For countries like Turkey and Egypt, you’re not getting an entry visa so much as paying an entry tax.  You go up to a window at the airport when you land, hand over your money, and they put a sticker in your passport.  In fact, until just a couple of years ago, the Egyptian visa consisted of two stamps — not stamps in your passport, postage-sized stamps that, it’s entirely possible, could have been affixed to an envelope and used to mail something somewhere.  At this point I have so many Egyptian stamps in my passport that it could probably be mailed just by dropping it in any mailbox in the country (if I ever actually found a public mailbox in Egypt).  Sure, you can get one at the consulate in Houston, but why?  It’s actually more expensive and takes far longer.

This Brazilian thing is a whole new creature to me.  The Web site of the Consulate General of Brazil in Houston is ridiculously complicated — and they’re pretty clear that the reason for the hoopla is that it’s just as complicated for Brazilians to apply for visas to the United States (apparently Americans are both photographed and fingerprinted on arrival in Brazil for the same reason).

The visa form–once you click through 17 links–is on a server in Brasilia, and can only be filled out electronically.  I’m staying in several places on my trip, but I only put the name of the hotel where I’m staying when I arrive, and I hope that’s enough.

Fortunately, they don’t ask ridiculous questions.  When I applied for my Indian visa, the form asked me to list everyone “known to me in India.”  Depending on how you interpret that question, there could be a lot of people known to me in India — the form doesn’t specify that they have to be known to the applicant personally.

I was a little afraid of a question like: “What is your opinion of Carmen Miranda?”  (This is a trick question: she wasn’t terribly popular in Brazil.  Does one insult a Brazilian or go with the prevailing public opinion?  Oh, the dilemma!)

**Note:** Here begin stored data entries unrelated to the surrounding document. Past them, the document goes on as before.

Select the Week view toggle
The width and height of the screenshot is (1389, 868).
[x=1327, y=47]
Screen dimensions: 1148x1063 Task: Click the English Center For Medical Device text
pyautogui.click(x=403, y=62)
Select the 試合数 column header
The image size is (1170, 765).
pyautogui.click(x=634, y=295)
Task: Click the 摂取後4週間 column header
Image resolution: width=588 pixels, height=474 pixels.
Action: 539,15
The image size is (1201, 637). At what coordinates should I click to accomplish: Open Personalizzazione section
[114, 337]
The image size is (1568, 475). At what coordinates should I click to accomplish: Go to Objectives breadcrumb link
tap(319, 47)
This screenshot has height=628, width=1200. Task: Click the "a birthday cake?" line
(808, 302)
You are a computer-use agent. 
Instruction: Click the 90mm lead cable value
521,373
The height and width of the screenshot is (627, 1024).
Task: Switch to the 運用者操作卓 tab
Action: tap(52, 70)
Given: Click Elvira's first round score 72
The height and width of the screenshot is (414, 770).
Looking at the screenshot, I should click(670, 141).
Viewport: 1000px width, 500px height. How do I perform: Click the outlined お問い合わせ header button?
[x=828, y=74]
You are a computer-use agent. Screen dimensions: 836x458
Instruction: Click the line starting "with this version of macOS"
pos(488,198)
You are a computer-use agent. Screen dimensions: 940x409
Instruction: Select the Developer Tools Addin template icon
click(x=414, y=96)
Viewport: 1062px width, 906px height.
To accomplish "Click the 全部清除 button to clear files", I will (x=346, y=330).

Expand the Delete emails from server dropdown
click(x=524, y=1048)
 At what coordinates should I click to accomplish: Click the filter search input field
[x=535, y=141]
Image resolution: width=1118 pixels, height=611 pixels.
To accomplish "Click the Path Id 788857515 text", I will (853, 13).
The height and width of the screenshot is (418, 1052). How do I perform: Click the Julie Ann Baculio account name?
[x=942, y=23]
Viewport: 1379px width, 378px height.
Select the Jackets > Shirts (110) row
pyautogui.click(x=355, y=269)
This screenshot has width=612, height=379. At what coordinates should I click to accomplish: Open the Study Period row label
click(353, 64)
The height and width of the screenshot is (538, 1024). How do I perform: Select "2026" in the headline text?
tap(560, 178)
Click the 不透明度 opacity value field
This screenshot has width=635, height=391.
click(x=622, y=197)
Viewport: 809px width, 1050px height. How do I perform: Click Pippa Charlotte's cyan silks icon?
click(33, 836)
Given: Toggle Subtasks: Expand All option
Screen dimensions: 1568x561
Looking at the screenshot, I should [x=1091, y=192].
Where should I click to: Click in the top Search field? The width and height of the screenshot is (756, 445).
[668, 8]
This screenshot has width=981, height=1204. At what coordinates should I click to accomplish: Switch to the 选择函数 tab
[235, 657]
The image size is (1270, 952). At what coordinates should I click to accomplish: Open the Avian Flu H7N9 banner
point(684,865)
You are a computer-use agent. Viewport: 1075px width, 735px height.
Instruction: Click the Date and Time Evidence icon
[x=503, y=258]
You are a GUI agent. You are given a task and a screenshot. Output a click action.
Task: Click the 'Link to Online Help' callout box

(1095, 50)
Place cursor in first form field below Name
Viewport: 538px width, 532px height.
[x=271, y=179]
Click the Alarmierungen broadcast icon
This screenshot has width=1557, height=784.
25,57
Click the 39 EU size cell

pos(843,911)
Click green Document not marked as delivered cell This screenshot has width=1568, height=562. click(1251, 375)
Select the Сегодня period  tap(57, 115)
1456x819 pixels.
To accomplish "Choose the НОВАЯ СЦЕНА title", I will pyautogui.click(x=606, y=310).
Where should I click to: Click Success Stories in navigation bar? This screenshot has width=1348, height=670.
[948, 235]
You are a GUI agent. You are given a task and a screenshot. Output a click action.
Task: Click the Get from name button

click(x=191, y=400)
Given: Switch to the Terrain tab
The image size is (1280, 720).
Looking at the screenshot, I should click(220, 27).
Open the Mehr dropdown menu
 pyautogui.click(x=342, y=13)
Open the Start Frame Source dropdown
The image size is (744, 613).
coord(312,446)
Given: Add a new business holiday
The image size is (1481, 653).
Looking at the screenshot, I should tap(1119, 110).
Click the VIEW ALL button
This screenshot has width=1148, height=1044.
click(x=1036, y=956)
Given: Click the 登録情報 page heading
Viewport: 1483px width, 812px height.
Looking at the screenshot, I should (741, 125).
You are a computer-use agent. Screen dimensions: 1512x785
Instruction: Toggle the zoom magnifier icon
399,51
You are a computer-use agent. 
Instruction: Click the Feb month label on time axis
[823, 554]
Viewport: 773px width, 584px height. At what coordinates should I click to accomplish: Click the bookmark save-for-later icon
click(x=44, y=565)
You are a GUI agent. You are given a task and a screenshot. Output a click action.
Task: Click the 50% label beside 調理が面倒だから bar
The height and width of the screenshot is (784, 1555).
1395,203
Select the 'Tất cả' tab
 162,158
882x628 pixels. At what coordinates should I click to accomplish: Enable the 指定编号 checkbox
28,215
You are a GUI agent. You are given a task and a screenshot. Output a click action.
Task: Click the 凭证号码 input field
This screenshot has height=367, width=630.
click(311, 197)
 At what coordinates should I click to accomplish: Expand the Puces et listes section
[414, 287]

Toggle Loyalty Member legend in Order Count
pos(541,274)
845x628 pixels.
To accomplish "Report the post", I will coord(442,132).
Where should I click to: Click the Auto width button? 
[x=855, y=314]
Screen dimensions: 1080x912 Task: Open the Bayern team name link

Then there’s the other bureaucratic stuff.  The Consulate is at pains to explicitly point out that the visa is free, however, Americans have to pay a “reciprocity fee” equal to the amount that Brazilians have to pay for American visas. They’re not alone on this, but most of the countries that I’m likely to travel to that tried to do the same thing–Jordan, Lebanon, Turkey–have since backed down.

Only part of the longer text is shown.